__Data for processing__
— Start —

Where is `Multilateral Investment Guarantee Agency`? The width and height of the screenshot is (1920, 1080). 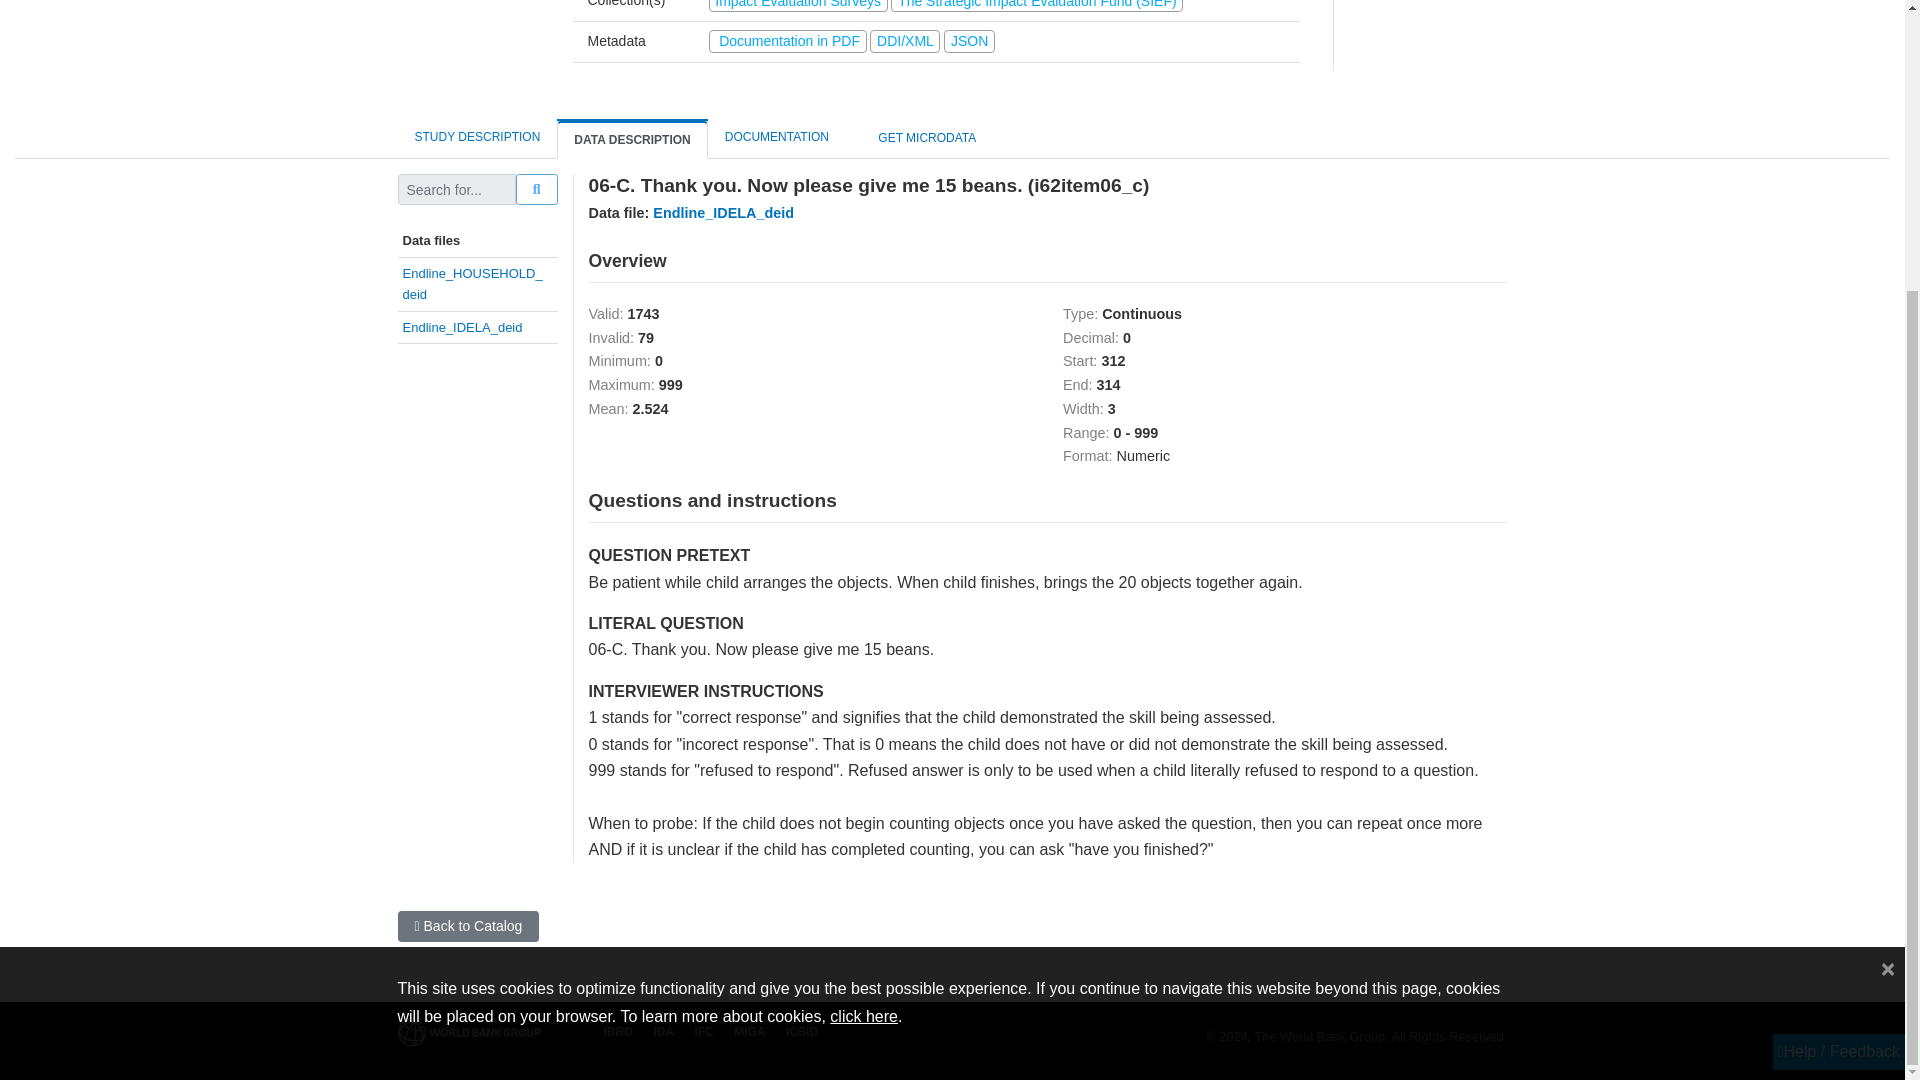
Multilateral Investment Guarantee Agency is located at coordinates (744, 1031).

— End —
— Start —

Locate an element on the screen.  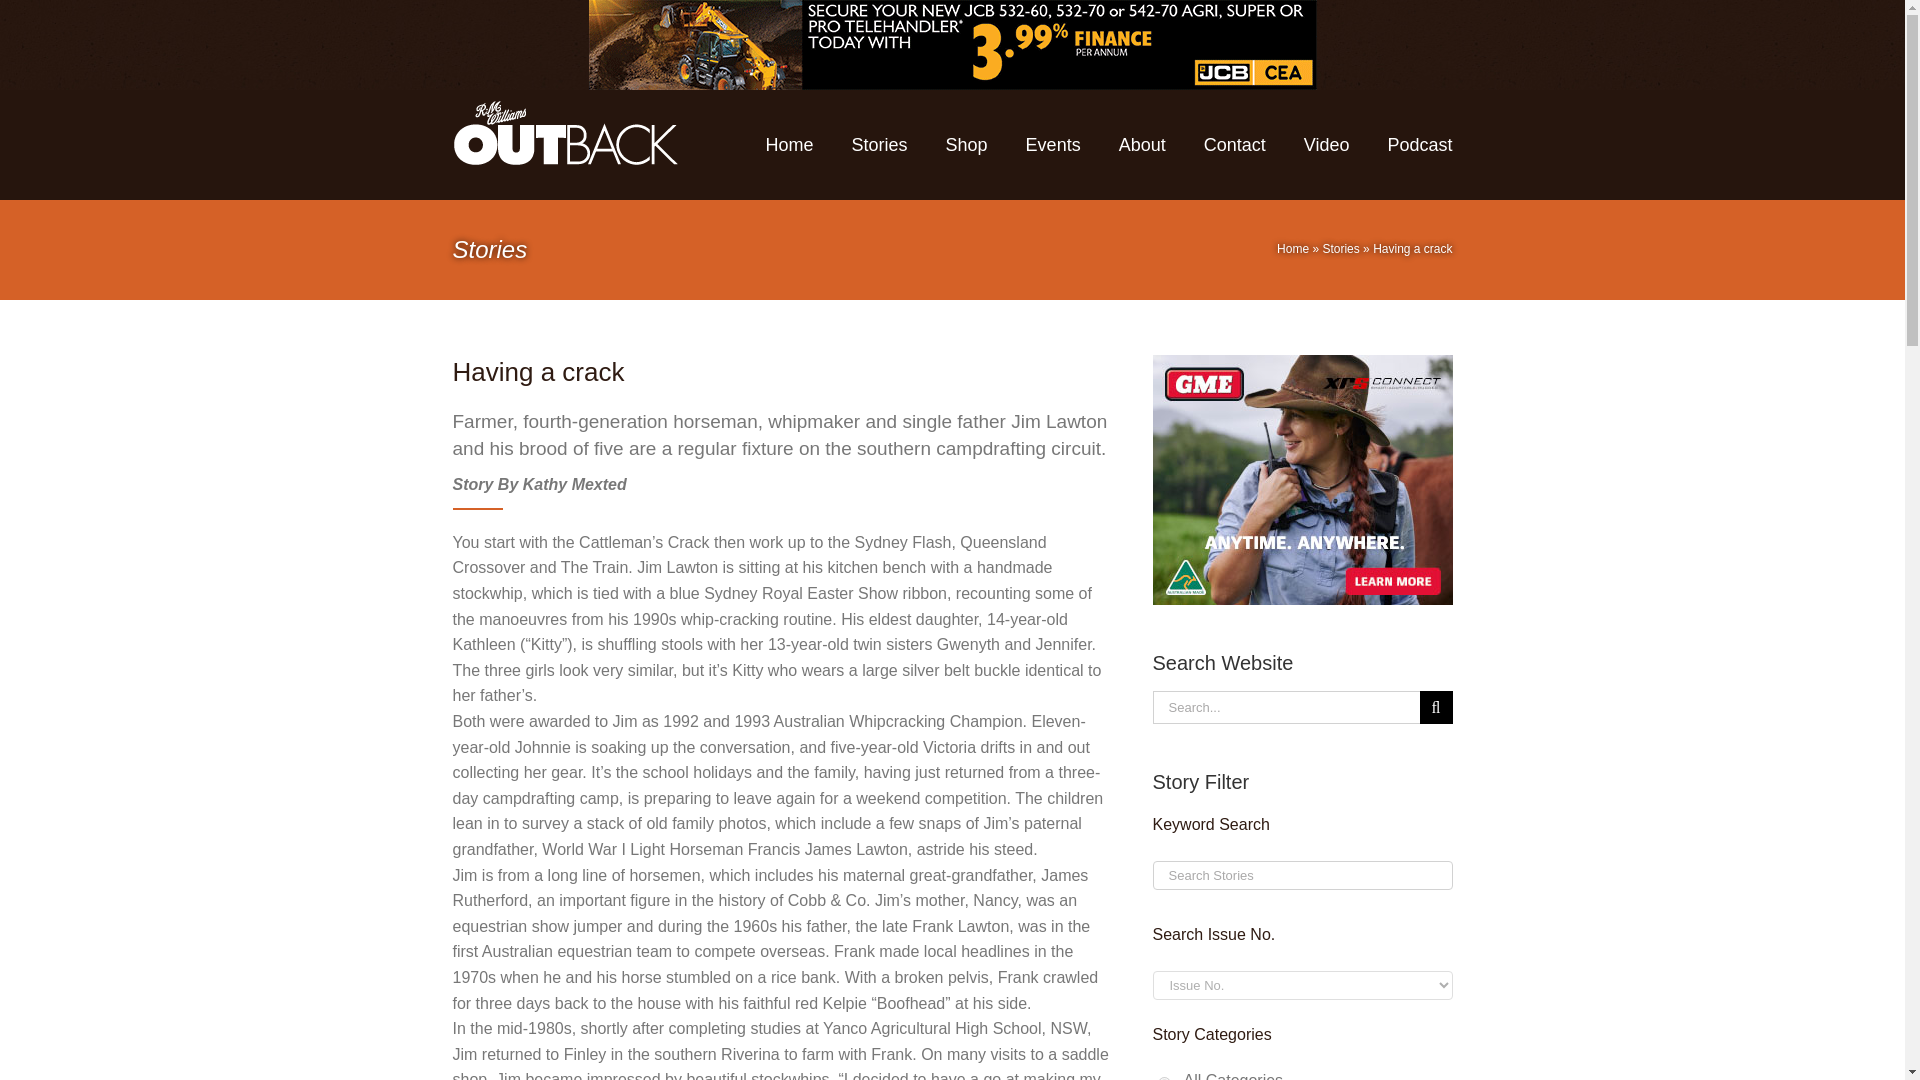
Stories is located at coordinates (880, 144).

— End —
— Start —

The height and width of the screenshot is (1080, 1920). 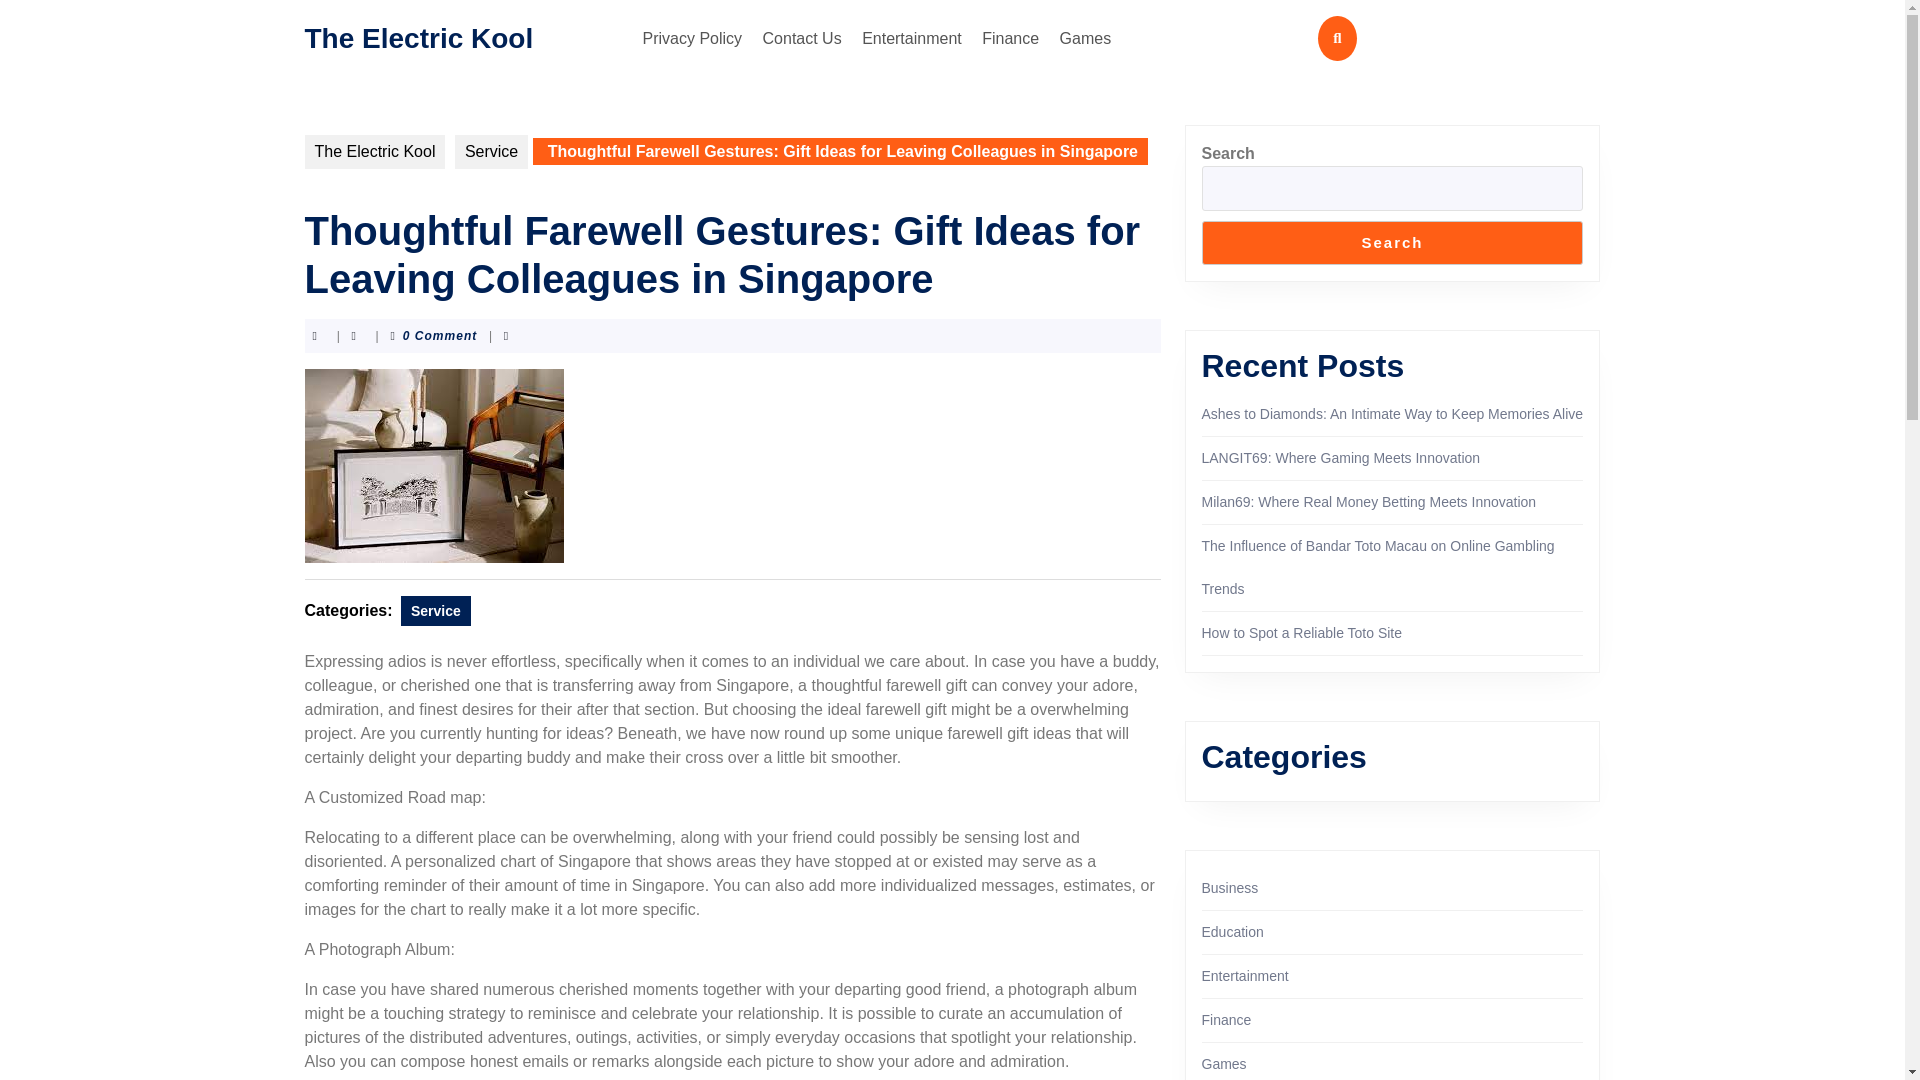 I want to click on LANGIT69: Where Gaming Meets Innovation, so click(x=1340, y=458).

— End —

__Given instruction__
Output the entries from the line that contains "is (1920, 1080)." through the line that contains "Multilateral Investment Guarantee Agency is" as a two-column CSV with the columns instruction and response. Give one row for each entry, quote each field, replace line breaks with spaces, and leave out the pictures.

__Written response__
instruction,response
"Where is `Multilateral Investment Guarantee Agency`? The width and height of the screenshot is (1920, 1080).","Multilateral Investment Guarantee Agency is located at coordinates (744, 1031)."